‘Vacation’ Review: All I Never Wanted

Say what you will about a broad comedy – and believe me, I’m about to – but at least it’s honest. A broad comedy only exists to make you laugh, so if it makes you laugh it doesn’t matter whether the damned thing has a decent plot, relatable characters and a theme that doesn’t make you question whether or not there’s any good left in the universe. If you laugh, and laugh a lot, the film has done its job.

So when a film like Vacation comes out, and tosses gags into the audience like condoms at a frat party, it’s a little disappointing to discover that only three of them make you laugh.
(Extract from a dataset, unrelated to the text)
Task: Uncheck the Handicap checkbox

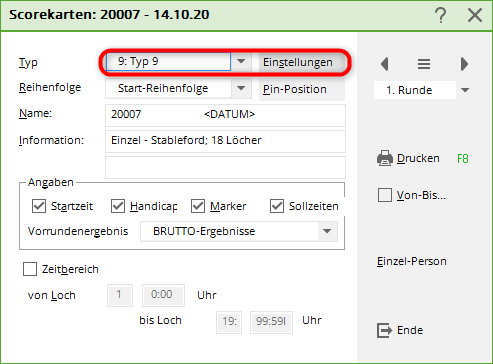Action: click(118, 206)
This film has wall-to-wall jokes for 99 minutes, and three laughs total. Franklin Delano Roosevelt served more terms as president than Vacation has laughs. Lake Placid has more sequels than Vacation has laughs. There were more seasons of the 1980s robot sitcom Small Wonder than laughs in the movie Vacation

Granted your mileage may vary, and watching Christina Applegate and Ed Helms smear poop on their faces might be just the comedic salve you are looking for on a hot summer day. I cannot speak to your tastes, sir or madam. I can only say that a curious concoction of cheap shots, overextended punchlines and setups with no discernible conclusion make for a pretty disappointing comedy experience, and that the three genuinely funny gags – involving a trucker, the Grand Canyon and The Four Corners Monument, respectively – all take place near the end of the film, which makes our odyssey to amusement almost as interminable as a cross country road trip with a family like the Griswolds.
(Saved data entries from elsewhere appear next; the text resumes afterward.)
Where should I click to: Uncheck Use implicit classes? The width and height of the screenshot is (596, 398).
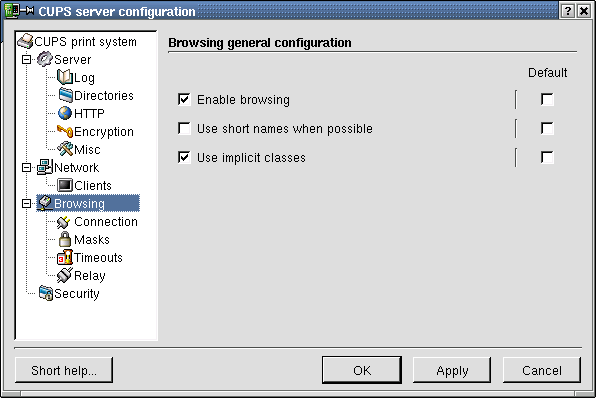pyautogui.click(x=184, y=157)
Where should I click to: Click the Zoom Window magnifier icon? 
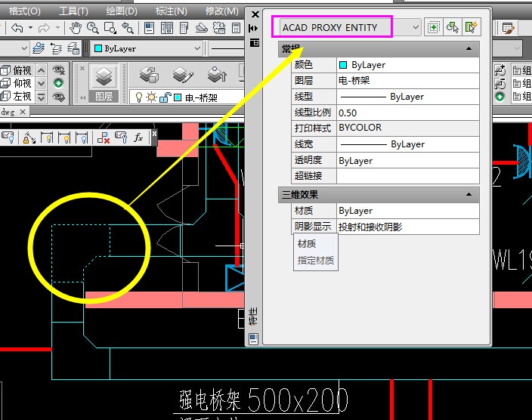(110, 28)
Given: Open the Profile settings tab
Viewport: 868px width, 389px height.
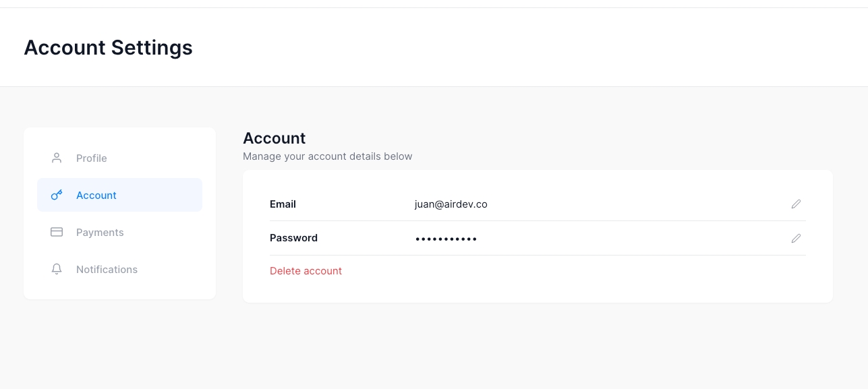Looking at the screenshot, I should [92, 158].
Ed Helms plays Rusty, the grown up son of Clark and Ellen from the original Vacation movies, who decides to take his family on an impromptu trek to Wally World. He packs his wife (Applegate), and two sons (Skyler Gisondo and Steele Stebbins) into a rented Tartan Prancer – an Albanian station wagon with a suspicious swastika button, which might have been funny had it ever been pressed – and off they drive to one “wacky” situation after another, learning valuable lessons along the way, mostly about the necessity of beating people up who you don’t like very much.

The episodic nature of Vacation means that the scenes that do make you laugh don’t last very long, and the scenes that don’t pile up quickly. Rusty’s attempts to compete in manliness competitions with a father of the year neighbor (Keegan Michael-Key) and a comically endowed brother-in-law (Chris Hemsworth) are simplistic and dull, and they repeat the same joke over and over again in rapid machine gun fire, so that if even you do chuckle once in a while the film swiftly hammers it out of you.

But one must take a moment, when all is said and done, to ponder the perpetual plight of the Griswolds. They are a pod of poor bastards, beset on all sides and at all times by the black, tone deaf practical jokes of fate. Learning as we do now that the Griswold family luck extends via blood and mere proximity, we can extrapolate that the very existence of these hapless boobs is one of constant siege and terror. Their victories are minor and usually evaporate quickly. Their plight is so pathetic and constant that they become a great American tragedy: an outwardly idyllic family whose efforts to enjoy an uncomplicated suburban dream are punished at every turn, and who are probably perilously close to madness and self-destruction.

The issue isn’t necessarily whether or not the individual jokes work. Timing isn’t everything. It could be argued that Vacation isn’t even a comedy. It is a catalogue of victimization, a road map of pain, a desperate cry for help. Maybe laughing three times was too much. Maybe this depressing saga warrants more pity than peals. Or maybe this broad comedy just doesn’t work broadly enough, and we should all spend our hard-earned summer vacations doing anything else.